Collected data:
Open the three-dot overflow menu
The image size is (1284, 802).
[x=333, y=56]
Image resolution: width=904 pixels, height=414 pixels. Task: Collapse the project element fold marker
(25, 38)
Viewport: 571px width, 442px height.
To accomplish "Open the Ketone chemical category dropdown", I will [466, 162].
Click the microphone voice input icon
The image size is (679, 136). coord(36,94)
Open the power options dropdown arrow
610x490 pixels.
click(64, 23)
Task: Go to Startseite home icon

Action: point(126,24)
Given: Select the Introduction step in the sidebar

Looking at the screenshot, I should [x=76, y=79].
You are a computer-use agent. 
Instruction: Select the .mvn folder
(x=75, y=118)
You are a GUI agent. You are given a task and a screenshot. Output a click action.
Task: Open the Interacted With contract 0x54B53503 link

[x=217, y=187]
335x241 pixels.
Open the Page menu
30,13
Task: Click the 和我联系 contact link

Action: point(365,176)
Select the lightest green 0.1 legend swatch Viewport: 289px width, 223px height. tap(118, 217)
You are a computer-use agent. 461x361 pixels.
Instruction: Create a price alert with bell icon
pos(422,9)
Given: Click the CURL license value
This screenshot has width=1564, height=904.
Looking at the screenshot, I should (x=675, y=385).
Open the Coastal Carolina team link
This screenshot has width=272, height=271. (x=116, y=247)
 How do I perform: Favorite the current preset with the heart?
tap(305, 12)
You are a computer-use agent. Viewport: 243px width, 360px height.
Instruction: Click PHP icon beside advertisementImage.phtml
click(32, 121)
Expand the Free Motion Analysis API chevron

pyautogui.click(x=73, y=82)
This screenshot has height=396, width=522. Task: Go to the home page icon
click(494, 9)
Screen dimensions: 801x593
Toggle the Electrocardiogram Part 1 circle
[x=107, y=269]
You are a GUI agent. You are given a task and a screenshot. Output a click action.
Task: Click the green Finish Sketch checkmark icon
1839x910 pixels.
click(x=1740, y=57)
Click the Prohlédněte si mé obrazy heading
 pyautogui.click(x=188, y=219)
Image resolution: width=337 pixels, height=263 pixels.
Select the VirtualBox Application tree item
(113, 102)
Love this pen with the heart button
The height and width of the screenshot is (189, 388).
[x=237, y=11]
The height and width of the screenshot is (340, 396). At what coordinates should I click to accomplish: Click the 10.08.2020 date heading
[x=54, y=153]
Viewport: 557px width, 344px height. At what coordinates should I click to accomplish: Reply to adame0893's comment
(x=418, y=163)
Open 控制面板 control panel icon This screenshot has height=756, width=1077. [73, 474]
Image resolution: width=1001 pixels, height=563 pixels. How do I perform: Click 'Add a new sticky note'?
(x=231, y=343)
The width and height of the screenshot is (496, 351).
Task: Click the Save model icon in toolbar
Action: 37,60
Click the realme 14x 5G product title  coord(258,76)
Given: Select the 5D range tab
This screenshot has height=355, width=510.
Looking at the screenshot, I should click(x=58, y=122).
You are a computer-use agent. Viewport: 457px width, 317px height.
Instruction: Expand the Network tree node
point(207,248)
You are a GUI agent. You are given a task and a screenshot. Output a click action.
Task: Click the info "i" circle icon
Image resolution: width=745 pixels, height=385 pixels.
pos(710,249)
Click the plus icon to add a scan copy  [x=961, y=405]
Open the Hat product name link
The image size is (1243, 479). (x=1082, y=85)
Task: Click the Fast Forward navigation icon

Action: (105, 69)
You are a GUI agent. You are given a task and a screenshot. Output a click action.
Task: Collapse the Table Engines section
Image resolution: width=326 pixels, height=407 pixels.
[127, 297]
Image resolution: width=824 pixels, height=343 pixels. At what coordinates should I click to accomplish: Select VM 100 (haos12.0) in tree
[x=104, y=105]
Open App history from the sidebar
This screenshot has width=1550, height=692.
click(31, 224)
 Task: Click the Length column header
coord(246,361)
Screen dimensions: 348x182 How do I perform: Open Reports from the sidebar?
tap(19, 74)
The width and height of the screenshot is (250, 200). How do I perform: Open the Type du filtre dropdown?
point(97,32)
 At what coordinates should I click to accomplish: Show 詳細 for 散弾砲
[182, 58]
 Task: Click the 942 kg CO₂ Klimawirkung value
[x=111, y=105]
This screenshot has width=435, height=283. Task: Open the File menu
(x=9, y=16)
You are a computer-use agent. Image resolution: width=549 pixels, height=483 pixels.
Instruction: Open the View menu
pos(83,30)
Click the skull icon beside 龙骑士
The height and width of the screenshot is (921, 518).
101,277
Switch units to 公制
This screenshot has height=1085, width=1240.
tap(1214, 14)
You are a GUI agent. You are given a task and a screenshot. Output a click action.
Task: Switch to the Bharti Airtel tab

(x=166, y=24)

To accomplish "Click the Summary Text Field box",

■ PROMPT
Nothing added, nothing dropped: copy the data above.

■ EXERCISE SOLUTION
Open the three-dot overflow menu
The image size is (1284, 802).
[x=333, y=56]
Image resolution: width=904 pixels, height=414 pixels. Task: Collapse the project element fold marker
(25, 38)
Viewport: 571px width, 442px height.
To accomplish "Open the Ketone chemical category dropdown", I will [466, 162].
Click the microphone voice input icon
The image size is (679, 136). coord(36,94)
Open the power options dropdown arrow
610x490 pixels.
click(64, 23)
Task: Go to Startseite home icon

Action: point(126,24)
Given: Select the Introduction step in the sidebar

Looking at the screenshot, I should [x=76, y=79].
You are a computer-use agent. 
Instruction: Select the .mvn folder
(x=75, y=118)
You are a GUI agent. You are given a task and a screenshot. Output a click action.
Task: Open the Interacted With contract 0x54B53503 link

[x=217, y=187]
335x241 pixels.
Open the Page menu
30,13
Task: Click the 和我联系 contact link

Action: point(365,176)
Select the lightest green 0.1 legend swatch Viewport: 289px width, 223px height. tap(118, 217)
You are a computer-use agent. 461x361 pixels.
Instruction: Create a price alert with bell icon
pos(422,9)
Given: Click the CURL license value
This screenshot has width=1564, height=904.
Looking at the screenshot, I should (x=675, y=385).
Open the Coastal Carolina team link
This screenshot has width=272, height=271. (x=116, y=247)
 How do I perform: Favorite the current preset with the heart?
tap(305, 12)
You are a computer-use agent. Viewport: 243px width, 360px height.
Instruction: Click PHP icon beside advertisementImage.phtml
click(32, 121)
Expand the Free Motion Analysis API chevron

pyautogui.click(x=73, y=82)
This screenshot has height=396, width=522. Task: Go to the home page icon
click(494, 9)
Screen dimensions: 801x593
Toggle the Electrocardiogram Part 1 circle
[x=107, y=269]
You are a GUI agent. You are given a task and a screenshot. Output a click action.
Task: Click the green Finish Sketch checkmark icon
1839x910 pixels.
click(x=1740, y=57)
Click the Prohlédněte si mé obrazy heading
 pyautogui.click(x=188, y=219)
Image resolution: width=337 pixels, height=263 pixels.
Select the VirtualBox Application tree item
(113, 102)
Love this pen with the heart button
The height and width of the screenshot is (189, 388).
[x=237, y=11]
The height and width of the screenshot is (340, 396). At what coordinates should I click to accomplish: Click the 10.08.2020 date heading
[x=54, y=153]
Viewport: 557px width, 344px height. At what coordinates should I click to accomplish: Reply to adame0893's comment
(x=418, y=163)
Open 控制面板 control panel icon This screenshot has height=756, width=1077. [73, 474]
Image resolution: width=1001 pixels, height=563 pixels. How do I perform: Click 'Add a new sticky note'?
(x=231, y=343)
The width and height of the screenshot is (496, 351).
Task: Click the Save model icon in toolbar
Action: 37,60
Click the realme 14x 5G product title  coord(258,76)
Given: Select the 5D range tab
This screenshot has height=355, width=510.
Looking at the screenshot, I should click(x=58, y=122).
You are a computer-use agent. Viewport: 457px width, 317px height.
Instruction: Expand the Network tree node
point(207,248)
You are a GUI agent. You are given a task and a screenshot. Output a click action.
Task: Click the info "i" circle icon
Image resolution: width=745 pixels, height=385 pixels.
pos(710,249)
Click the plus icon to add a scan copy  [x=961, y=405]
Open the Hat product name link
The image size is (1243, 479). (x=1082, y=85)
Task: Click the Fast Forward navigation icon

Action: (105, 69)
You are a GUI agent. You are given a task and a screenshot. Output a click action.
Task: Collapse the Table Engines section
Image resolution: width=326 pixels, height=407 pixels.
[127, 297]
Image resolution: width=824 pixels, height=343 pixels. At what coordinates should I click to accomplish: Select VM 100 (haos12.0) in tree
[x=104, y=105]
Open App history from the sidebar
This screenshot has width=1550, height=692.
click(31, 224)
 Task: Click the Length column header
coord(246,361)
Screen dimensions: 348x182 How do I perform: Open Reports from the sidebar?
tap(19, 74)
The width and height of the screenshot is (250, 200). How do I perform: Open the Type du filtre dropdown?
point(97,32)
 At what coordinates should I click to accomplish: Show 詳細 for 散弾砲
[182, 58]
 Task: Click the 942 kg CO₂ Klimawirkung value
[x=111, y=105]
This screenshot has width=435, height=283. Task: Open the File menu
(x=9, y=16)
You are a computer-use agent. Image resolution: width=549 pixels, height=483 pixels.
Instruction: Open the View menu
pos(83,30)
Click the skull icon beside 龙骑士
The height and width of the screenshot is (921, 518).
101,277
Switch units to 公制
This screenshot has height=1085, width=1240.
tap(1214, 14)
You are a GUI agent. You are given a task and a screenshot. Output a click action.
Task: Switch to the Bharti Airtel tab

(x=166, y=24)

To accomplish "Click the Summary Text Field box",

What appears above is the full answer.